• Objective: In the book discussion thread below, which novel was begun after Wolf Hall was finished?

• Article:
* * *

Hand to Mouth by Linda Tirado
Stuffocation by James Wallman
and
The Casual Vacancy by J K Rowling

2drneutron
feb. 1, 2015, 3:59pm

So sorry things have been tough this year - I hope the year turns around for you! Welcome.

3scaifea
feb. 2, 2015, 7:01am

Yes, what Jim said. Here's hoping that the rest of 2015 is much happier for you and yours.

4vestafan
feb. 14, 2015, 9:41am

Thanks very much - I'm still finding concentration hard but was proud to eventually finish Wolf Hall by Hilary Mantel and have now begun Bring Up the Bodies.

In the meantime I raced through a couple of crime novels: Hard Going by Cynthia Harrod-Eagles and Darkness, Darkness by John Harvey.

5vestafan
feb. 22, 2015, 4:24am

I'm still on a light literary diet - enough to distract, but deep concentration is still hard - I've just read Thirty-three Teeth by Colin Cotterill, the second in his entertaining Dr Siri Paiboum series.

* * *

• Source data:
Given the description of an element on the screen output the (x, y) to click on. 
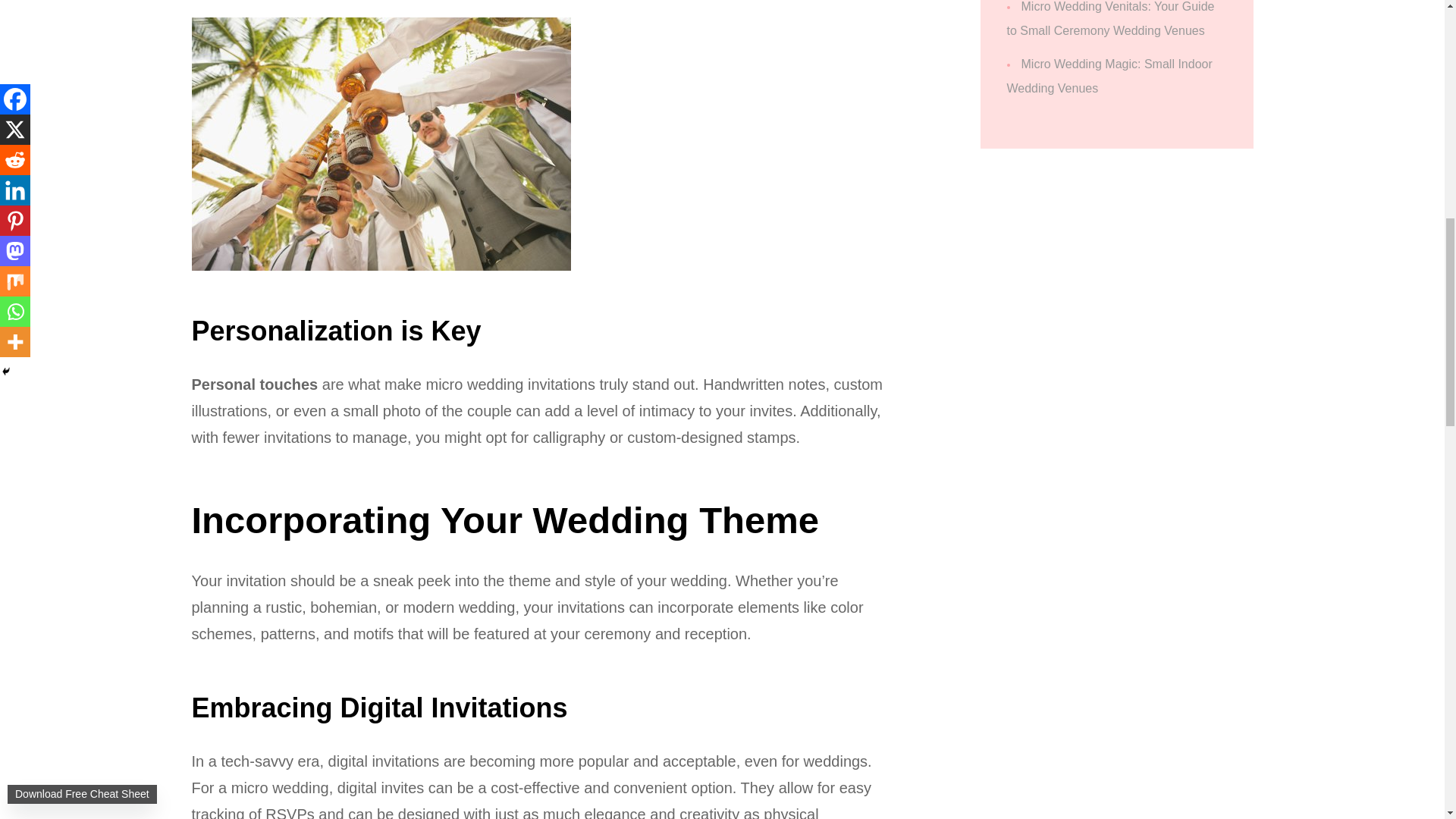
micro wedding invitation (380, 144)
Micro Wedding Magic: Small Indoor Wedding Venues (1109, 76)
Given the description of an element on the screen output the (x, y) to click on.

* * *

• Expected answer: Bring Up the Bodies